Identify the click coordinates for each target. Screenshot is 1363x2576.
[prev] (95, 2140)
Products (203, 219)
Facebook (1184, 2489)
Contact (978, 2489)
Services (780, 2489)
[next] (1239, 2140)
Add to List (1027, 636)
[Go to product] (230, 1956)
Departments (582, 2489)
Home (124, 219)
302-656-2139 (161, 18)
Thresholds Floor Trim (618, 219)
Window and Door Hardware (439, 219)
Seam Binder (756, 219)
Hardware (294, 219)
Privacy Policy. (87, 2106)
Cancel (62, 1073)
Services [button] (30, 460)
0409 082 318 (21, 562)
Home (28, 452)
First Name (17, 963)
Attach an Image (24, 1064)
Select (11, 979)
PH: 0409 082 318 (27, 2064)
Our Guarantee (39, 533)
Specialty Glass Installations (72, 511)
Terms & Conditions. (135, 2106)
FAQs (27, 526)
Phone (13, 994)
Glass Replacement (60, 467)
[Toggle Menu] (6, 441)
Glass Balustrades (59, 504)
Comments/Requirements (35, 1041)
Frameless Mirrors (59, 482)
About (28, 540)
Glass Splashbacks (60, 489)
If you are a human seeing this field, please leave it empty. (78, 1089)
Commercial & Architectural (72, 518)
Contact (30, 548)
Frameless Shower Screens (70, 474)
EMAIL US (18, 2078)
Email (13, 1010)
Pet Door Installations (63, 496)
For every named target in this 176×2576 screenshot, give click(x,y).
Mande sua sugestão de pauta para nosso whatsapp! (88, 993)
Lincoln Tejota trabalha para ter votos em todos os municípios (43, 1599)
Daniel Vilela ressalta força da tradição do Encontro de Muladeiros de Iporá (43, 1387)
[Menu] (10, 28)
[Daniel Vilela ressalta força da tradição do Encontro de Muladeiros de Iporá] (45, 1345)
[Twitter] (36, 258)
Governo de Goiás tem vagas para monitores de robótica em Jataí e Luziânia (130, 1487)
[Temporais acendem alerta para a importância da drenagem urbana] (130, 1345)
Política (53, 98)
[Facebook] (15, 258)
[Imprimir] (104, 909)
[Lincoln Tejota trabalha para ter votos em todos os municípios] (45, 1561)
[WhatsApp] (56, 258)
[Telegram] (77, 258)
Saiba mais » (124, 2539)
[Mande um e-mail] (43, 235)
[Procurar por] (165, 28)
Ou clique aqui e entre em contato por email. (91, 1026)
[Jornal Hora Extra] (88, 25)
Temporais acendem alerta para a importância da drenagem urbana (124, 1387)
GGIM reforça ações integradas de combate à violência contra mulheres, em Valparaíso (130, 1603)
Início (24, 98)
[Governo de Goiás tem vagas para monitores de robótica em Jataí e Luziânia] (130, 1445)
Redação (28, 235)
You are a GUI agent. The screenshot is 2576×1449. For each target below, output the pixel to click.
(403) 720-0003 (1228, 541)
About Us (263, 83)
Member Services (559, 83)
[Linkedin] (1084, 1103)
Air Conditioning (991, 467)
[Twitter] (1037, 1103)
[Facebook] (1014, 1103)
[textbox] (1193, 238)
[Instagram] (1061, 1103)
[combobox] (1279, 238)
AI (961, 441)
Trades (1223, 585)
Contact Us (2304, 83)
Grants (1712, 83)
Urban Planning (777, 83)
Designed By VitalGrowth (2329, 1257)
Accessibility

→ How to complete this task
Copy out all lines above holding "target".

→ Solution to this task
Identify the click coordinates for each target. Screenshot is 1363x2576.
For every named target in this 176×2576 screenshot, give click(x,y).
You are a GUI agent. The screenshot is 2576×1449. For each target below, output the pixel to click.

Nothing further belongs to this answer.